----- Original Message -----
From: "Patrick W. Gilmore" <patrick@ianai.net>
I suspect that, to a first approximation, "traffic which passes through the edge of at least one AS" is probably what most people think of as 'Internet' traffic.
As per my original post to this thread, that would remove all traffic from Akamai on-net nodes, Google's GGC nodes, Netflix's on-net Open Connect nodes, and many others.
If you are a broadband network in many countries, that is well over half the traffic going down your customer's pipes.
I think most people would alter their definition to count that traffic.

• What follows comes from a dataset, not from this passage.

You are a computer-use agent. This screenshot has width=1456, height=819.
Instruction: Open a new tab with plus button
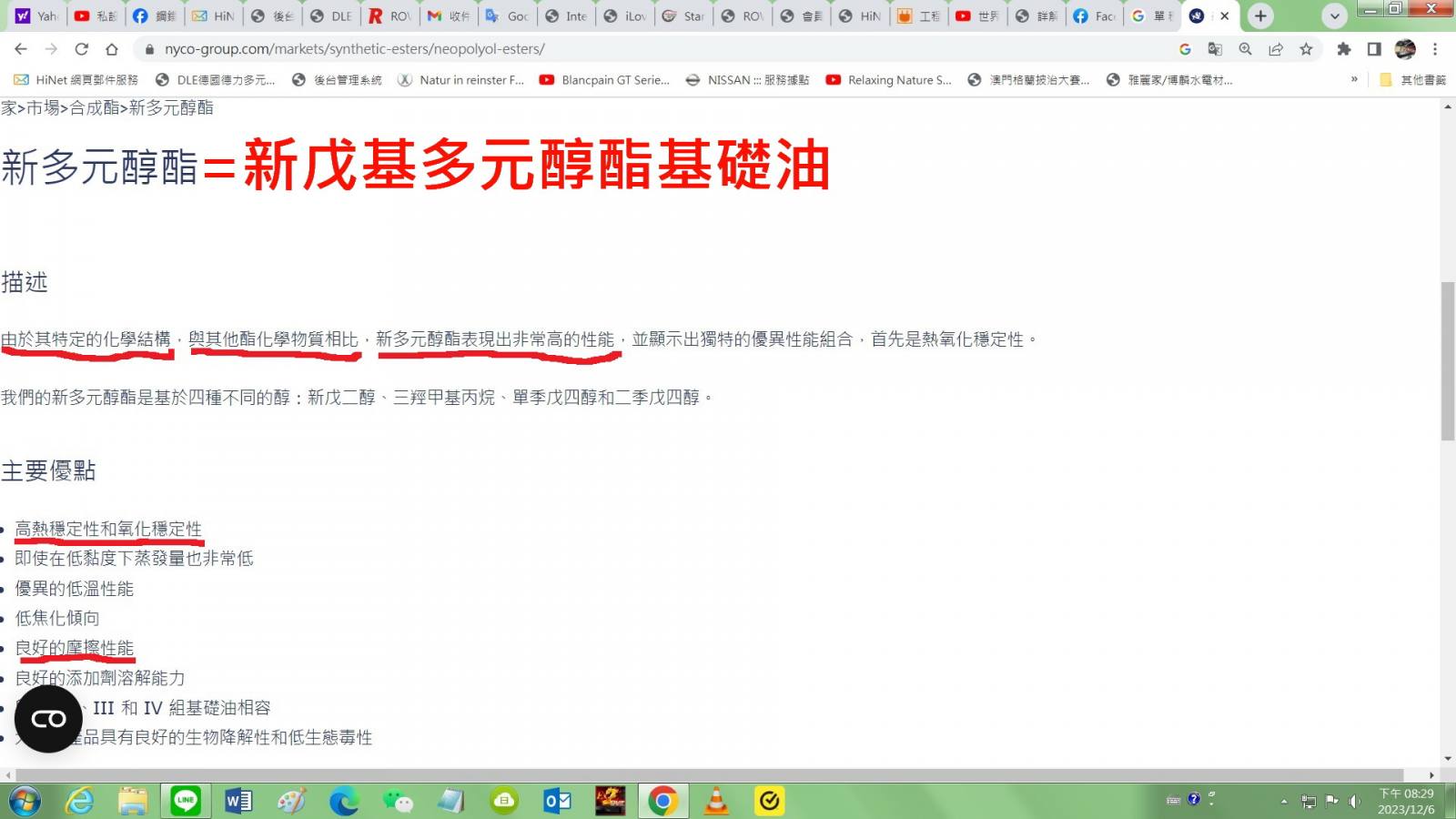click(x=1260, y=15)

Ok, "to a zeroth approximation". That said: it depends on what you're trying to measure, as has been pointed out before: the entire *point* of edge caching is "to get all that duplicated traffic 'off of the Internet'," no?
As for your DNS question: the interior query isn't, per-se, but the repeated one from your resolver/proxy *is*.
I don't think the type of packet (DNS, HTTP, SMTP, etc. or even TCP, IP, ICMP) should matter.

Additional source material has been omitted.